Goal of the exercise: Could you write out everything from the line containing "Image resolution: width=1512" down to the end of the rows below, requests included, scaling each coordinate in the answers by 1.05 and rounding to whole numbers with halves going up? Leave the pictures out.

>> begin

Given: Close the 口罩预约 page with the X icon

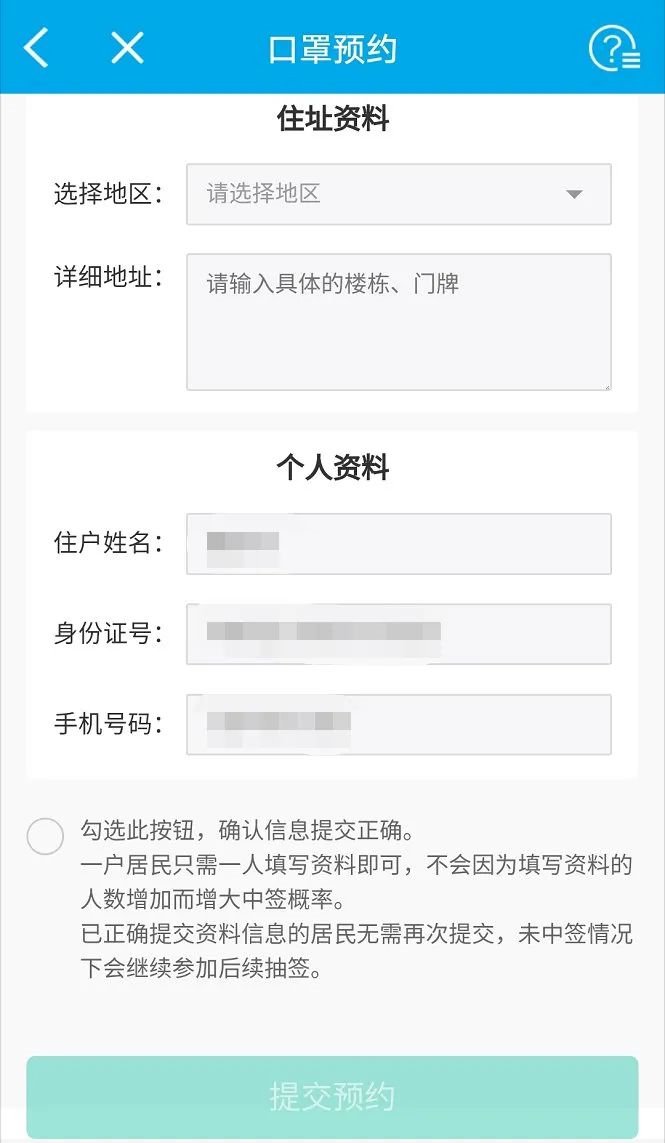Looking at the screenshot, I should click(127, 47).
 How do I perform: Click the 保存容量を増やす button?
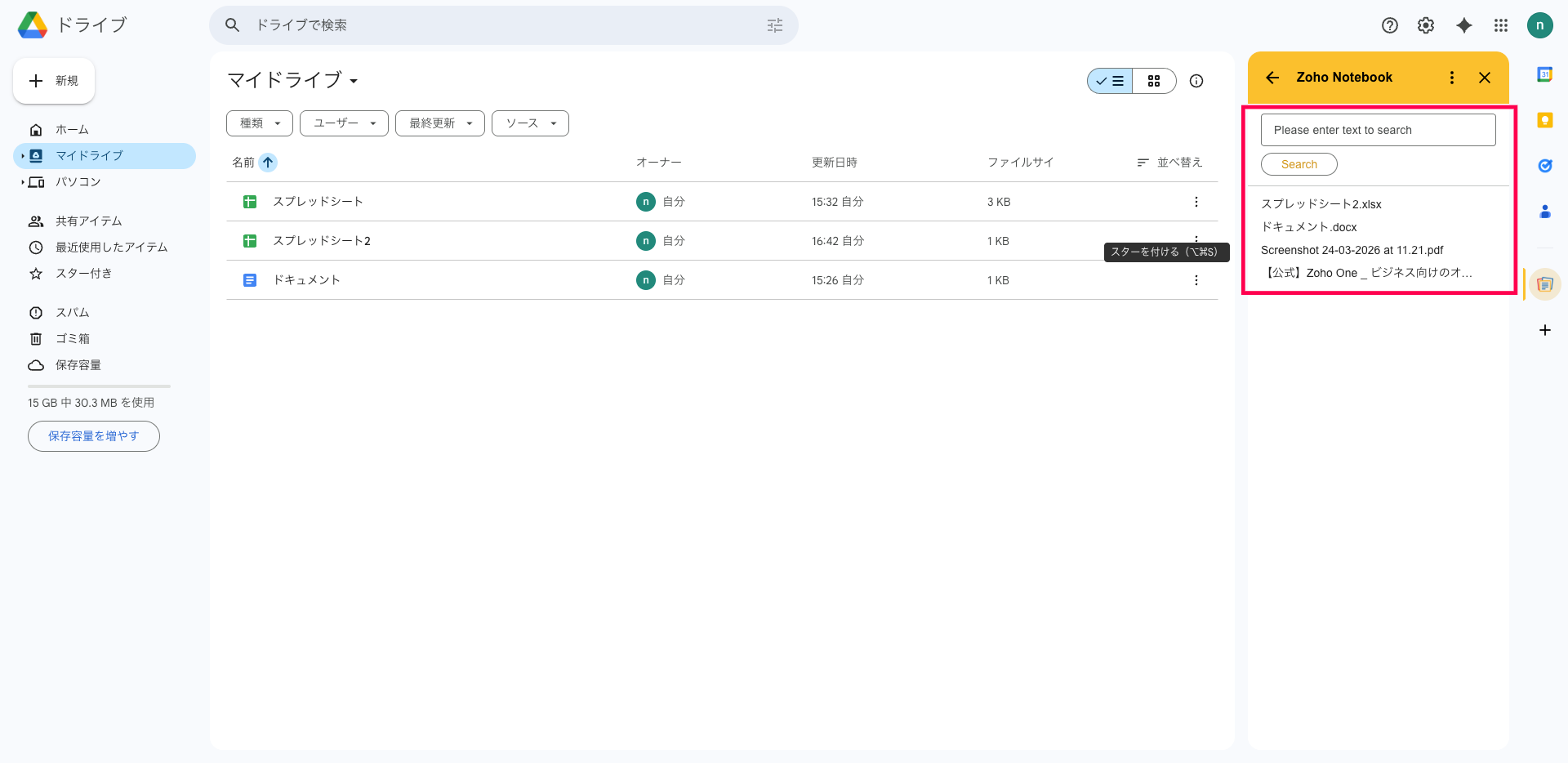click(x=94, y=436)
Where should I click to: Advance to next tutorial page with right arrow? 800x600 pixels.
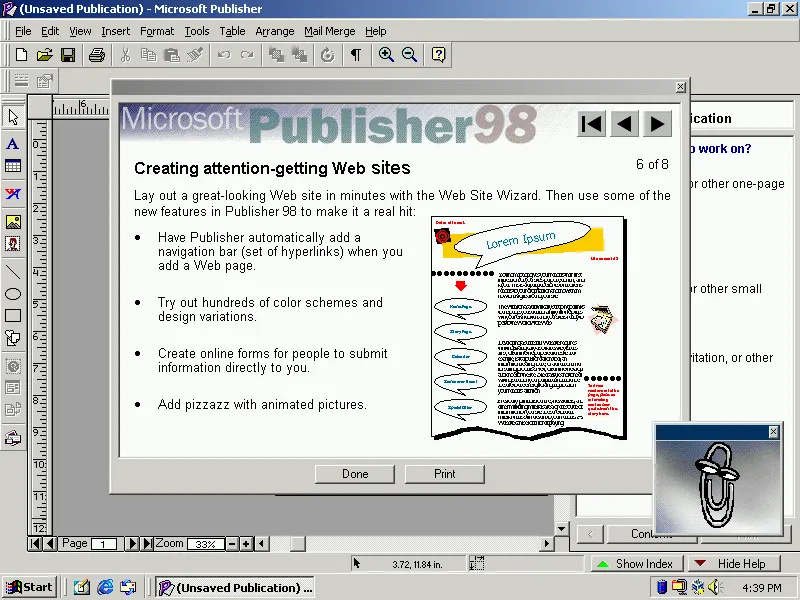(x=657, y=123)
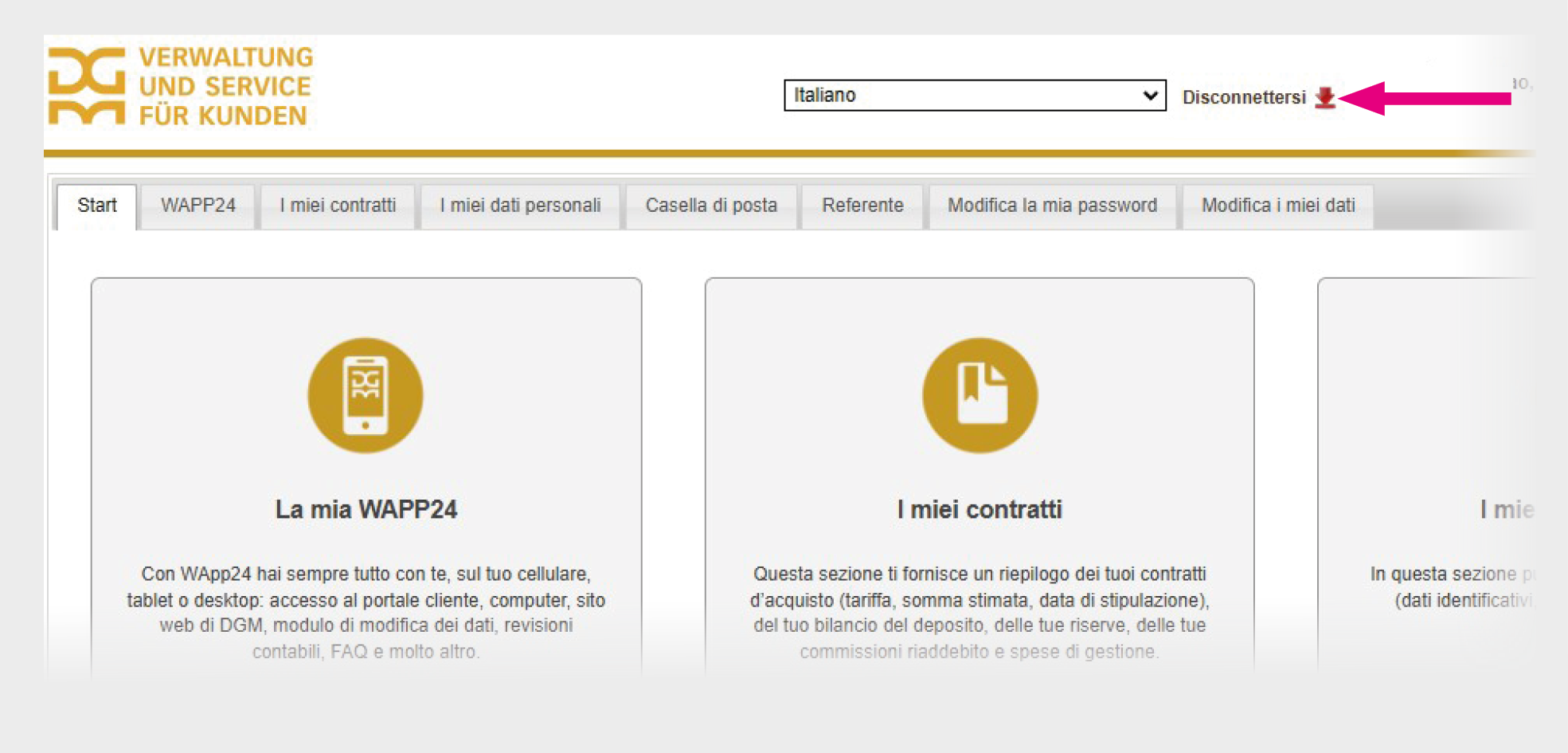Open the 'Modifica la mia password' tab

[x=1052, y=206]
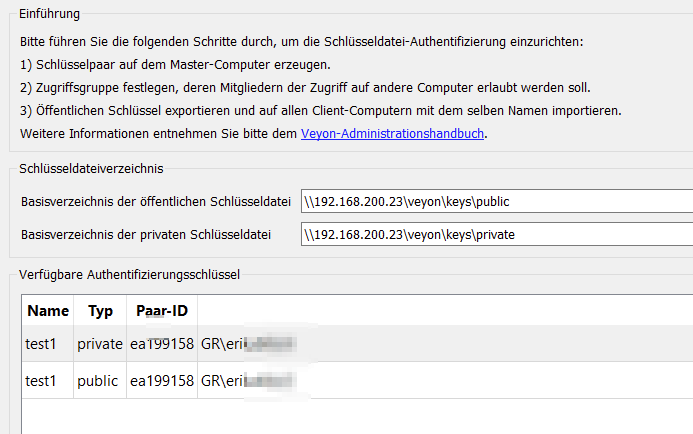
Task: Open the Veyon-Administrationshandbuch link
Action: click(x=393, y=133)
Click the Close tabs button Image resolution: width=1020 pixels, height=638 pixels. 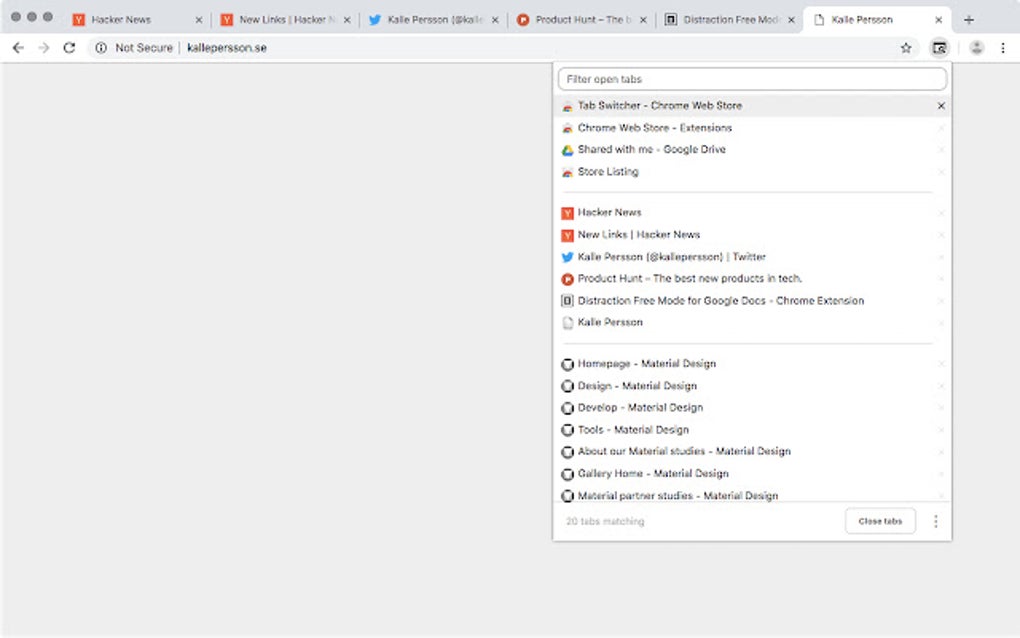pos(879,520)
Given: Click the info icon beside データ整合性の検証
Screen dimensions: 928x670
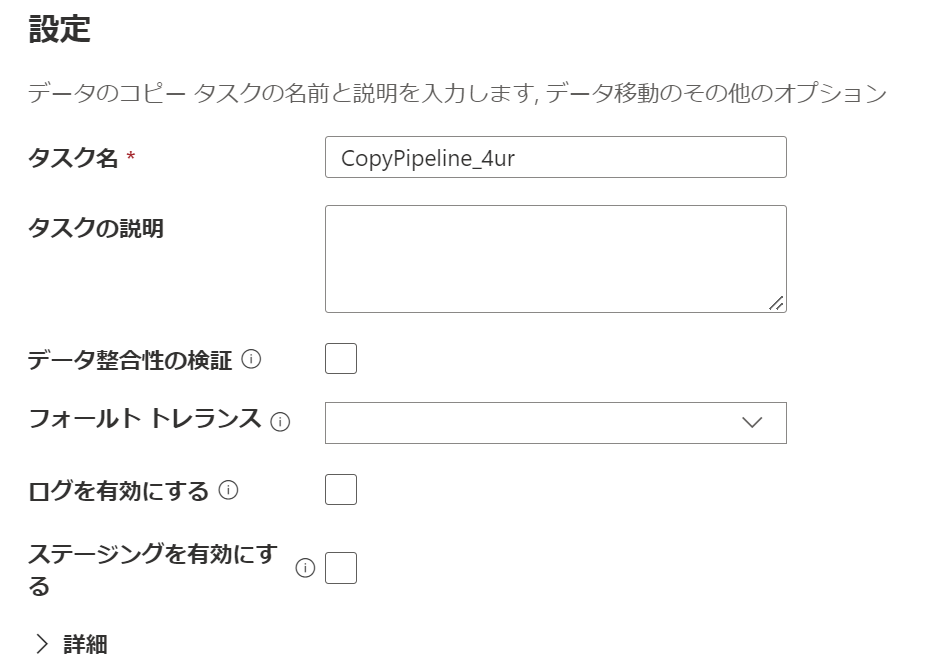Looking at the screenshot, I should pos(251,359).
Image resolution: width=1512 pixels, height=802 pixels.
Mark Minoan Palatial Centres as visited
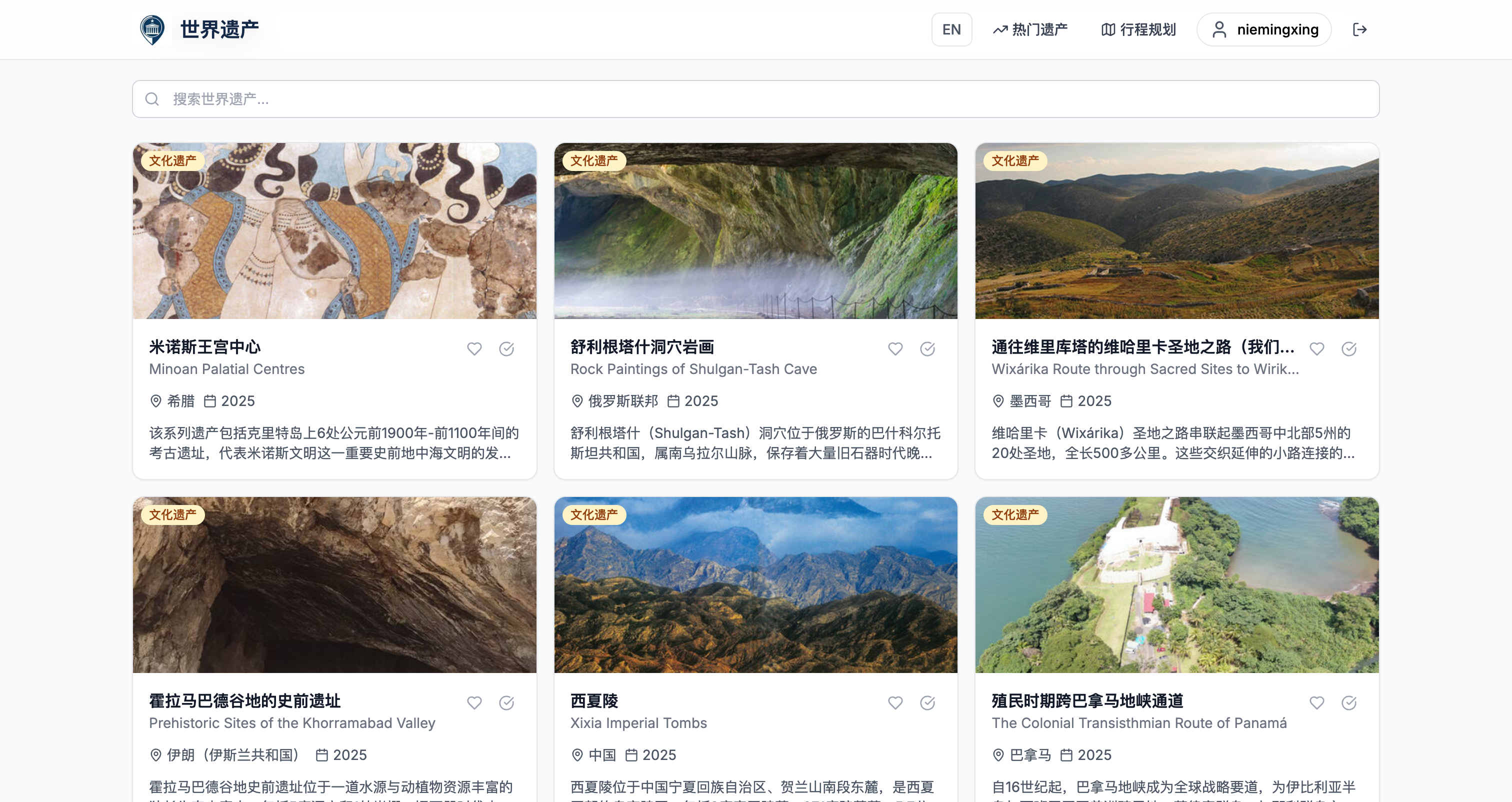coord(506,348)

>> end

Written reply:
Image resolution: width=1512 pixels, height=802 pixels.
Mark Minoan Palatial Centres as visited
coord(531,365)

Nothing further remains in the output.